┌────────

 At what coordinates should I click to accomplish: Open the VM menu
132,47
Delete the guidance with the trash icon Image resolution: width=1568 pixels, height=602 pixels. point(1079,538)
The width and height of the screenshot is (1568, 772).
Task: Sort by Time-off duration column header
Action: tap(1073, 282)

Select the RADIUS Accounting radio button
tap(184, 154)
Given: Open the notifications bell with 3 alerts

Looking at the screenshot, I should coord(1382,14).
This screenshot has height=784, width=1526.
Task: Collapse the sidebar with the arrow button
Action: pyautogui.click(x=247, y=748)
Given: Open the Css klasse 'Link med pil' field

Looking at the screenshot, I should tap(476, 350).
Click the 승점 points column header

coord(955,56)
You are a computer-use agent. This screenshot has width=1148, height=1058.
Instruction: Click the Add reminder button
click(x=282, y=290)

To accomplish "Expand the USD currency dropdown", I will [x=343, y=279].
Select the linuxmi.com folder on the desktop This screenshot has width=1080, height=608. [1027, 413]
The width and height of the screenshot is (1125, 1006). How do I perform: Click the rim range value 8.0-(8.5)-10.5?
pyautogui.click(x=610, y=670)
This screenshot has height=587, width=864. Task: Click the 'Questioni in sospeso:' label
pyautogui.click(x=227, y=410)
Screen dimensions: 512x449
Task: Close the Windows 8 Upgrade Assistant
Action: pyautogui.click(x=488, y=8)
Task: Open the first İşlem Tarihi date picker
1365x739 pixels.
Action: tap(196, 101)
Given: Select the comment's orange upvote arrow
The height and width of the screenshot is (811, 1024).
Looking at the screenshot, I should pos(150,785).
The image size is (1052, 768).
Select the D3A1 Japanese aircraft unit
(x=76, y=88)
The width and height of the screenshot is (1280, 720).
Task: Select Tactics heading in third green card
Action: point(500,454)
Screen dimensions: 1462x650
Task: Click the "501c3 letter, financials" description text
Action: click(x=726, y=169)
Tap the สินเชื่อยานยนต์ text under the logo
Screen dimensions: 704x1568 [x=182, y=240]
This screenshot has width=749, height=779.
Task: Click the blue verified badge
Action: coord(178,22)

└────────

To do
Can you rewrite every row above with "Open" replaced by "Launch" and nothing else changed?

Response to this task
 At what coordinates should I click to accomplish: Launch the VM menu
132,47
Delete the guidance with the trash icon Image resolution: width=1568 pixels, height=602 pixels. point(1079,538)
The width and height of the screenshot is (1568, 772).
Task: Sort by Time-off duration column header
Action: tap(1073, 282)

Select the RADIUS Accounting radio button
tap(184, 154)
Given: Launch the notifications bell with 3 alerts

Looking at the screenshot, I should coord(1382,14).
This screenshot has height=784, width=1526.
Task: Collapse the sidebar with the arrow button
Action: pyautogui.click(x=247, y=748)
Given: Launch the Css klasse 'Link med pil' field

Looking at the screenshot, I should tap(476, 350).
Click the 승점 points column header

coord(955,56)
You are a computer-use agent. This screenshot has width=1148, height=1058.
Instruction: Click the Add reminder button
click(x=282, y=290)

To accomplish "Expand the USD currency dropdown", I will [x=343, y=279].
Select the linuxmi.com folder on the desktop This screenshot has width=1080, height=608. [1027, 413]
The width and height of the screenshot is (1125, 1006). How do I perform: Click the rim range value 8.0-(8.5)-10.5?
pyautogui.click(x=610, y=670)
This screenshot has height=587, width=864. Task: Click the 'Questioni in sospeso:' label
pyautogui.click(x=227, y=410)
Screen dimensions: 512x449
Task: Close the Windows 8 Upgrade Assistant
Action: pyautogui.click(x=488, y=8)
Task: Launch the first İşlem Tarihi date picker
1365x739 pixels.
Action: tap(196, 101)
Given: Select the comment's orange upvote arrow
The height and width of the screenshot is (811, 1024).
Looking at the screenshot, I should pos(150,785).
The image size is (1052, 768).
Select the D3A1 Japanese aircraft unit
(x=76, y=88)
The width and height of the screenshot is (1280, 720).
Task: Select Tactics heading in third green card
Action: point(500,454)
Screen dimensions: 1462x650
Task: Click the "501c3 letter, financials" description text
Action: click(x=726, y=169)
Tap the สินเชื่อยานยนต์ text under the logo
Screen dimensions: 704x1568 [x=182, y=240]
This screenshot has width=749, height=779.
Task: Click the blue verified badge
Action: coord(178,22)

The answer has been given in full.